# WHAT YOU ARE ASKED TO DO
Output the line that contains "Viewport: 530px width, 507px height." and each line after it in the listing, exactly as they appear, through the very last line.

# MATERIAL SUPPLIED

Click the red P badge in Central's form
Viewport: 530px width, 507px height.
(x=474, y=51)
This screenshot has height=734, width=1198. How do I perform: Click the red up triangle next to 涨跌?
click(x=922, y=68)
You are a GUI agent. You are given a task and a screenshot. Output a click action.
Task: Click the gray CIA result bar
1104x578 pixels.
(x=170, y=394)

# ANSWER TO THE PROBLEM
Viewport: 530px width, 507px height.
(x=474, y=51)
This screenshot has height=734, width=1198. How do I perform: Click the red up triangle next to 涨跌?
click(x=922, y=68)
You are a GUI agent. You are given a task and a screenshot. Output a click action.
Task: Click the gray CIA result bar
1104x578 pixels.
(x=170, y=394)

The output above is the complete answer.